How to Allow Only One Country in Ubuntu IPTables – Firewall Configuration

firewallhttpiptablesnetworkingssh

So I've been looking around on the net for a script that will drop all traffic to all ports except the http(80) and https(443) ports, and then only allow traffic on all other ports from country x (where in my case country x is the US).
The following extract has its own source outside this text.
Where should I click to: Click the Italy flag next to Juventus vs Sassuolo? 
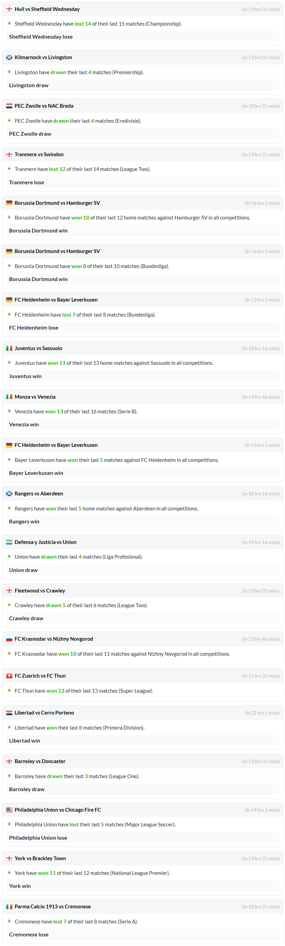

I don't want to add in all IPs from every country, I just want to allow ips from my country then block almost all other traffic from the outside world. No one outside of my country should have access to ssh, ftp, smtp, ect. other than myself. If this ever changes I will add a special case for it when it approaches.

Side Note

I must note that I did find a question which contains a script to ban ip by country using ip tables but that's a lot of extra inserting that I would have to do.
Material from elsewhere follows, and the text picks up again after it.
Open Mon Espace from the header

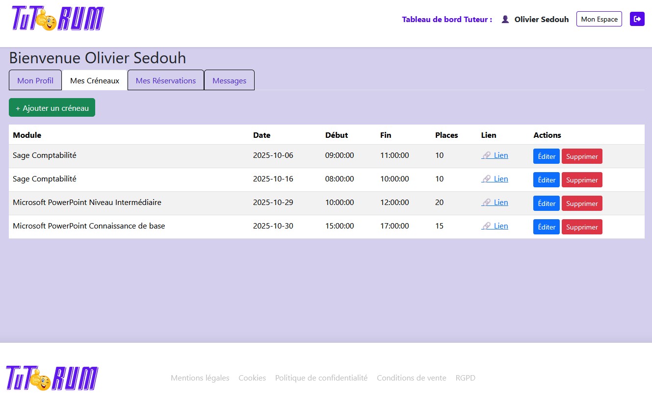point(599,19)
The script marked as the best answer will block all traffic from those IPs. I only want to block access to all ports except to 80 and 443.

Update

With the following rule,

iptables -A OUTPUT -m geoip --dst-cc CN -j DROP

would I be able to modify it and do something like

iptables -A OUTPUT -m geoip --dst-cc CN --dport 80 -j ACCEPT
iptables -A OUTPUT -m geoip --dst-cc CN --dport 443 -j ACCEPT
iptables -A OUTPUT -m geoip --dst-cc CN -j DROP

I would assume that this would allow ips from china to access port 80 and port 443 and it would drop the rest. Would this assumption be correct? If not, why not?

Update 2

After some messing around I found that my version of Ubuntu doesn't like the --dport attribute. So instead of using that those of us running Ubuntu 14+ (at least, I only have Ubuntu 14.04, 14.10, and 15.04 installed on some machines) will have to use -p PORT_NUMBER_OR_NAME

So that would look like

iptables -A OUTPUT -m geoip --dst-cc CN -p 443 -j ACCEPT

or for incoming traffic,

iptables -A INPUT -m geoip --src-cc CN -p 443 -j ACCEPT

Best Answer

You will need to add the iptables support for geolocation. To do so, you'll have to follow these steps:

# apt-get install xtables-addons-common
# mkdir /usr/share/xt_geoip
# apt-get install libtext-csv-xs-perl unzip
# /usr/lib/xtables-addons/xt_geoip_dl
# /usr/lib/xtables-addons/xt_geoip_build -D /usr/share/xt_geoip *.csv

This will allow you to do things like:

iptables -A OUTPUT -m geoip --dst-cc CN -j DROP

That would block any outgoing traffic to China (CN). The complexity of the rules is up to you, basically you don't need a script, just write down the rules you want to apply and then use iptables-save so they are loaded each time you reboot.